Early detection can reduce mortality from colorectal cancer, currently the second leading cause of cancer deaths in the United States. Unfortunately, each of the available screening techniques has significant disadvantages. Colonoscopy is currently limited by patient discomfort, incomplete examination in up to 15 percent of cases, and missing up to 24 percent of polypoid lesions. Virtual computed tomographic colonography (VCTC) uses spiral computed tomography (CT) data to generate images in two and three dimensions producing endoscopic-like examination of the colon plus the ability to examine extraintestinal lesions in the abdomen and pelvis. Laghi and colleagues compared VCTC with colonoscopy in screening for colorectal lesions in 165 patients at high risk for colorectal cancer.

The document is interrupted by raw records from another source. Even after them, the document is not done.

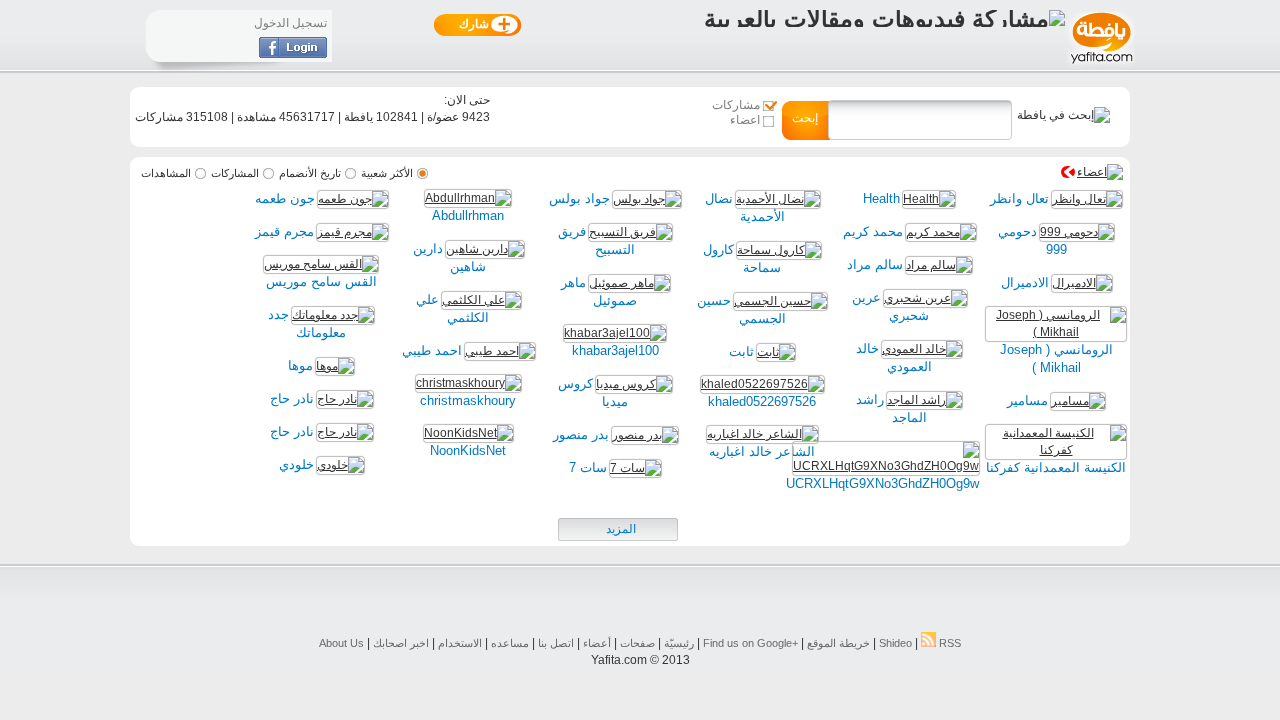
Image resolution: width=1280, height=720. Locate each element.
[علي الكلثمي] (481, 300)
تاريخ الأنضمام (310, 173)
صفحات (637, 643)
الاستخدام (460, 643)
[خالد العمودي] (922, 349)
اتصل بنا (556, 643)
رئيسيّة (679, 643)
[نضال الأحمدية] (778, 199)
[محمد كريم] (941, 232)
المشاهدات (166, 173)
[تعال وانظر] (1087, 199)
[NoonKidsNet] (468, 433)
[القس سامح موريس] (321, 264)
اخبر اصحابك (401, 643)
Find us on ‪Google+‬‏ (750, 643)
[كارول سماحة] (779, 250)
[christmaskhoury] (468, 383)
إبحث (805, 118)
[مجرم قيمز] (352, 232)
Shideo (895, 643)
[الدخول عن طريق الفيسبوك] (293, 54)
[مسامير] (1078, 401)
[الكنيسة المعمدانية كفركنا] (1056, 450)
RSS (948, 643)
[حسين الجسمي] (780, 301)
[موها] (335, 366)
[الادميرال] (1082, 283)
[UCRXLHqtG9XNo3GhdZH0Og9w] (886, 466)
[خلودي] (340, 465)
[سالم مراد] (939, 265)
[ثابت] (776, 352)
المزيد (621, 529)
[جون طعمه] (353, 199)
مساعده (510, 643)
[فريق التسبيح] (630, 232)
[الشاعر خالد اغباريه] (762, 434)
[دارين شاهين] (485, 249)
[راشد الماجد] (924, 400)
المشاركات (235, 173)
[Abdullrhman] (468, 198)
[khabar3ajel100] (615, 333)
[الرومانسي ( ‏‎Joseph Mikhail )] (1056, 332)
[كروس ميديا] (634, 384)
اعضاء (745, 120)
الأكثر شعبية (387, 173)
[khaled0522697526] (762, 384)
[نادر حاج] (345, 399)
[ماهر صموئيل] (629, 283)
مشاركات (736, 105)
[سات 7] (635, 468)
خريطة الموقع (838, 643)
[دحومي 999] (1077, 232)
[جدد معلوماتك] (333, 315)
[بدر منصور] (645, 435)
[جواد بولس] (647, 199)
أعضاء (597, 643)
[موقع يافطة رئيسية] (1100, 66)
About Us (341, 643)
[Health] (929, 199)
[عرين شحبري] (925, 298)
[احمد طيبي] (500, 351)
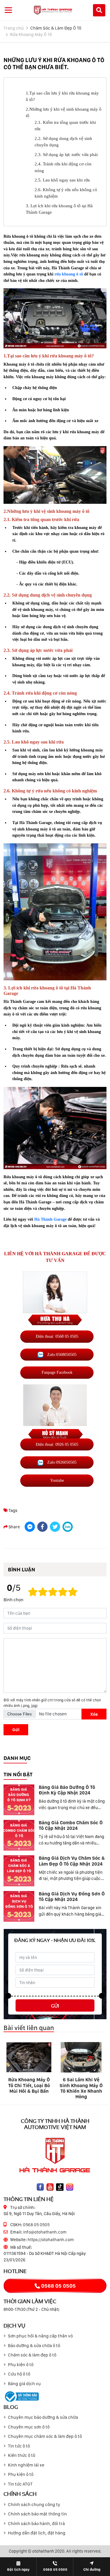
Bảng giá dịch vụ (24, 2383)
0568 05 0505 (36, 2224)
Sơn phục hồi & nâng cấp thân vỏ (40, 2336)
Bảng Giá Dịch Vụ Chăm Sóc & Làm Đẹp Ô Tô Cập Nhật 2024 (72, 1860)
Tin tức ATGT (20, 2484)
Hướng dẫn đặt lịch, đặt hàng (36, 2533)
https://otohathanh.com (51, 2239)
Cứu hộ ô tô (19, 2374)
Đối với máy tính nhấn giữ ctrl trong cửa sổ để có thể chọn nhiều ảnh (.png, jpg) (52, 1703)
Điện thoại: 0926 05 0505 (57, 1444)
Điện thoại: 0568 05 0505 (57, 1336)
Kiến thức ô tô (21, 2455)
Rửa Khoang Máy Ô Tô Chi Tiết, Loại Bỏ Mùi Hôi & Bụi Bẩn (29, 2085)
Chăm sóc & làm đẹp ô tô (32, 2355)
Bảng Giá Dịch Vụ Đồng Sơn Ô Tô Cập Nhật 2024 (72, 1896)
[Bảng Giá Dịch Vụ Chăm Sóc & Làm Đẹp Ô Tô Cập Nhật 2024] (19, 1870)
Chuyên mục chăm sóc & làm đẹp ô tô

Most of the 79 men and 86 women were referred for colonoscopy because of a positive fecal occult blood test (31 percent) or altered bowel habits (24 percent). Other reasons for referral included history of colorectal resection (22 percent), rectal bleeding (15 percent), unexplained anemia (4 percent), or history of polyps (3 percent). Patients with inflammatory bowel disease, familial polyposis, acute abdominal symptoms, or pregnancy were excluded. Patients underwent VCTC before colonoscopy. The average time of scanning was 20 minutes, and interpretation took an average of 25 minutes. Data were interpreted by two experienced gastrointestinal radiologists working independently. Differences between the radiologists were resolved by joint review of images and development of consensus. Colonoscopy was performed within four hours of VCTC. The endoscopist was not informed of the VCTC findings, and the VCTC reviewers were unaware of the colonoscopy findings on each patient.

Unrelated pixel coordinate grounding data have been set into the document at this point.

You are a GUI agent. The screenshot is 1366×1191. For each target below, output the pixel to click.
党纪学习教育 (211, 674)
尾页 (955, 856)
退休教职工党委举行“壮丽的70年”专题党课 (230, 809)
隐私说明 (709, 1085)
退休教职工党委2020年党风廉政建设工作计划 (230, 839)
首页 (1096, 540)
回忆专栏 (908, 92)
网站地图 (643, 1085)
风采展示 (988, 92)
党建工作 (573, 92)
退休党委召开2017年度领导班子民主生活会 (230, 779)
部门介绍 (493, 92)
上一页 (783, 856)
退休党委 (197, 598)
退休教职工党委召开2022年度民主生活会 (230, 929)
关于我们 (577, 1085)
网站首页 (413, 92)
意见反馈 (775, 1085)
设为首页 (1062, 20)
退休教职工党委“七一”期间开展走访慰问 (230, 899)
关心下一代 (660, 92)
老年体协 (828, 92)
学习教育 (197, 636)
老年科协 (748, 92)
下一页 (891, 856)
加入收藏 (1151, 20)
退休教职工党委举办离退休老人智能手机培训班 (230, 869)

Colonoscopy detected 30 cancers and 37 polyps. All cancers were identified and localized exactly by VCTC. Colonoscopy was not completed in nine patients, but VCTC did not detect any lesions in these cases. Of the 37 polyps, VCTC detected 29, for a sensitivity of 78 percent. The ability of VCTC to detect polyps was dependent on size, with 92 percent sensitivity for those 10 mm or larger in diameter but only 50 percent sensitivity for those 5 mm or smaller. Six polyps were reported by VCTC but not confirmed by colonoscopy. These false positives were attributed to hypertrophic plicae, fecal debris, or perceptual error.

Overall, the per-patient sensitivity and specificity of VCTC were about 92 and 97 percent, respectively, compared with colonoscopy. Discomfort during VCTC was rated as low by 68 percent of patients and by 7 percent during colonoscopy. Conversely, high discomfort was reported by 32 percent during colonoscopy and by 2 percent during VCTC. Other lesions detected by VCTC included renal cysts and stones, gallstones, abdominal aortic aneurysms, liver metastases, and lymphadenopathies.

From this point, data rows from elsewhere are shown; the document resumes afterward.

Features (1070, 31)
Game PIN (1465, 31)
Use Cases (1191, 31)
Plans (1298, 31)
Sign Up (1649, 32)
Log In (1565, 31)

The authors conclude that VCTC provides diagnostic accuracy comparable to colonoscopy for lesions larger than 6 mm in diameter in patients at high risk of colorectal cancer. They point out that several issues, especially cost and radiation exposure, must be resolved before results can be applied to the general population.

Laghi A, et al. Detection of colorectal lesions with virtual computed tomographic colonography. Am J Surg. February 2002;183:124–31.